Promising to “give them the tools to be successful and then get out of the way,” Black kicked off the joint venture between the Department of Education and the Department of Agriculture.

“Through this partnership we hope to truly bridge any gaps that may exist from the farm to the cafeteria, bringing together communities as we create a sustainable farm-to-school program in Georgia,” added Black.

Selected as one of only three schools across the state for the pilot program known as “Feed My School For a Week”, Wauka Mountain Principal Dr. Jo Dinnan said the students were excited.

“We already have a horticulture program and our children are involved in it every day,” Dinnan said. “We have a green house with raised beds; right now they are working on compost. They are really interested in this.”

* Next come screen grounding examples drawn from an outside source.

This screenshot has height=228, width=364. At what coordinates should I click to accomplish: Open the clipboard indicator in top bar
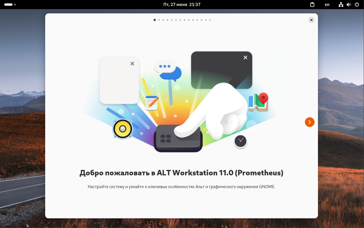pyautogui.click(x=312, y=5)

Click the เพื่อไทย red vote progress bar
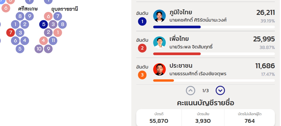coord(177,54)
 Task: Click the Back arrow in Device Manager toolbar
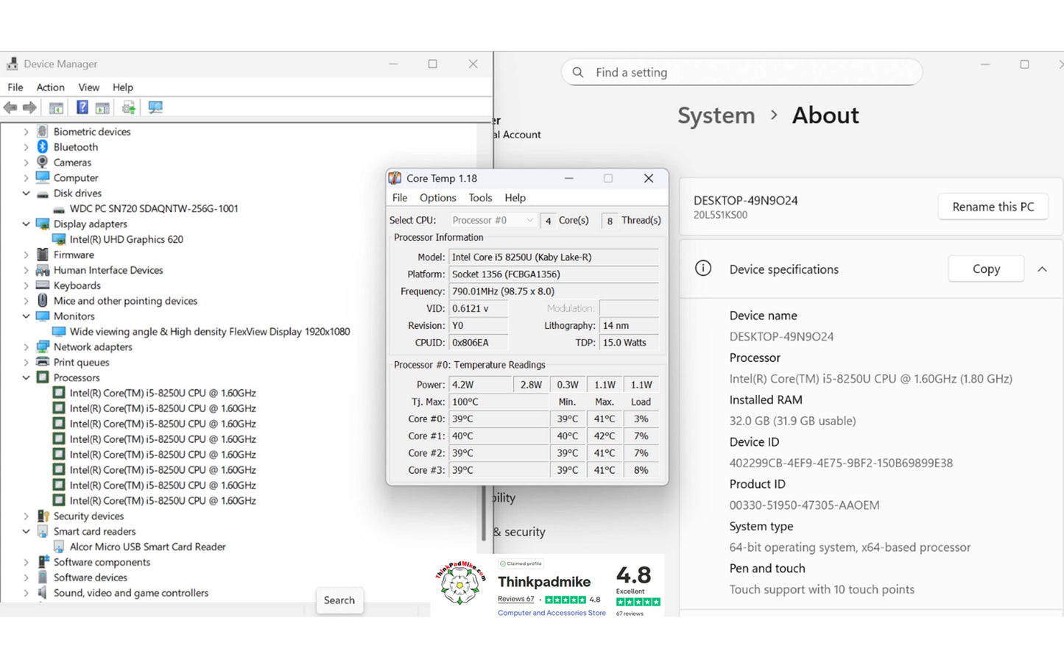pos(10,108)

Hall County School Superintendent Will Schofield echoed Dinnan’s words.

“Being an old farm boy, I’m extremely excited about the possibility of pushing the Georgia-grown ‘Feed My School For a Week’ program here at Wauka Mountain Elementary,” Schofield said. Schofield later went on to explain that he was a seventh generation dairy man.

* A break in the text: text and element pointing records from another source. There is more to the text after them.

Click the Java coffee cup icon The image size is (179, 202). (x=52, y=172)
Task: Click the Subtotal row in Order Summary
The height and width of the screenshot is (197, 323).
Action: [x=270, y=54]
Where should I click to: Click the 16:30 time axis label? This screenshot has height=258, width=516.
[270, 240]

Melanie Hollingsworth, Nutritional Director and Outreach Specialist for the DOA, said that during the second week of May their target was to provide “75 to 100 percent of Georgia-grown products on that plate for an entire week during lunchtime.”

“This is the perfect school. If we can’t do it here, if we can’t promote a farm-to-school program with the community support you have here…then we can’t do it anywhere,” Hollingsworth said.

Noting the challenges facing such an effort and all the checks and balances needed to insure a safe and successful program, Hollingsworth said, “If it is that difficult to get Georgia produce in the schools then something needs to be done about it.”

Fifth grade student Evan Dover said his family has a farm and he enjoys his family’s garden. Asked what local items he would like to see as part of future school lunches, Evan said, “I especially love the corn on the cob we grow here.”

“You may think I’m crazy, but we’re going to make it happen and it is happening,” Director Hollingsworth added with determined confidence.

The lunch program commences May 7th.